The police had filed the charge sheet against Yadav on December 24, 19 days after the incident, for alleged offences punishable under sections 376(2)(m) (while committing rape causing grievous bodily harm or endangering life of a woman), 366 (kidnapping or abducting woman with an intent to compel her for marriage), 506 (criminal intimidation) and 323 (voluntarily causing hurt) under the IPC. The defence counsel argued that the woman had told the police that Yadav had threatened to insert a rod if she resisted or raised an alarm, but the investigators have not recovered any iron rod as yet.

To this, the judge said that the woman had nowhere stated in her statement that Yadav had threatened to insert iron rod after showing it to her. Arguing that offence of abduction was not made out against Yadav, the defence counsel said the woman was not forced to sit in the cab and she booked and boarded the taxi of her own. Yadav was arrested on December 7 from Mathura in a joint operation by Delhi and Uttar Pradesh police and produced before the court on December 8.

A metropolitan magistrate on January 5 had taken cognizance of the charge sheet filed by the Delhi Police in the case and committed it to the sessions court for further proceedings. In the charge sheet, the police have said the woman identified Yadav as the one who raped her when she was coming out of a court room in Tis Hazari District courts after recording her statement before a magistrate and saw the accused. It said that on December 8, the victim had gone to record her statement under section 164 of CrPC before Metropolitan Magistrate Riya Guha and saw Yadav while he was coming out from another court where he was produced after his arrest.

It said that Yadav, who was in muffled face, was feeling suffocated and removed the cloth while coming out of the court room and the woman, who, at the same time was coming out from another court room, noticed and identified him. In the charge sheet, the police relied on the forensic evidence and also placed on record the route map of the car in which the offence was committed.

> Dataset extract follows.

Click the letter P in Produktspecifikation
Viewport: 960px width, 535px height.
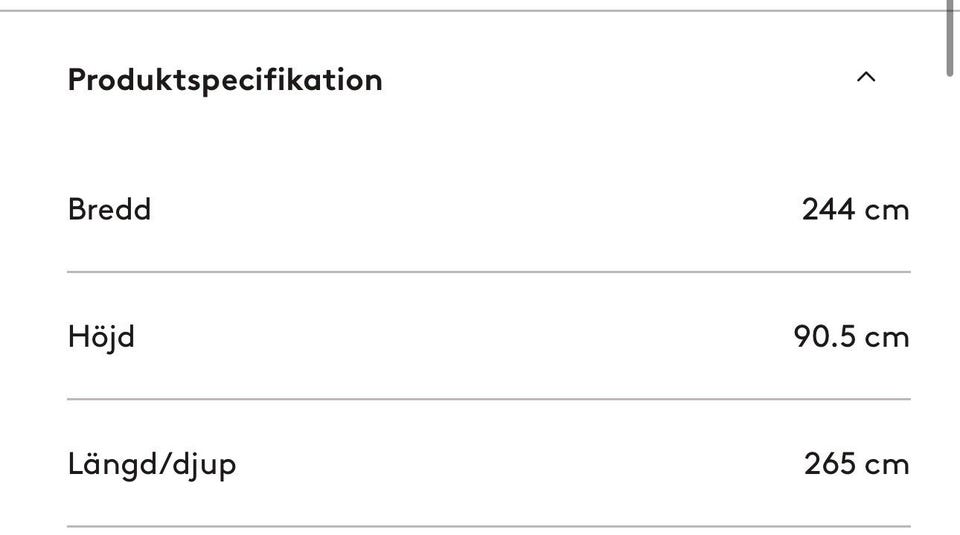tap(77, 79)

Yadav had refused to undergo Test Identification Parade (TIP), saying the woman had already seen his photograph in Uber's  website and she would definitely identify him. TIP is a process under the criminal law through which a victim of a crime identifies an accused. The police had also told the court that Yadav was hired by Uber and it had not verified his particulars and they have lodged a case of cheating against the firm.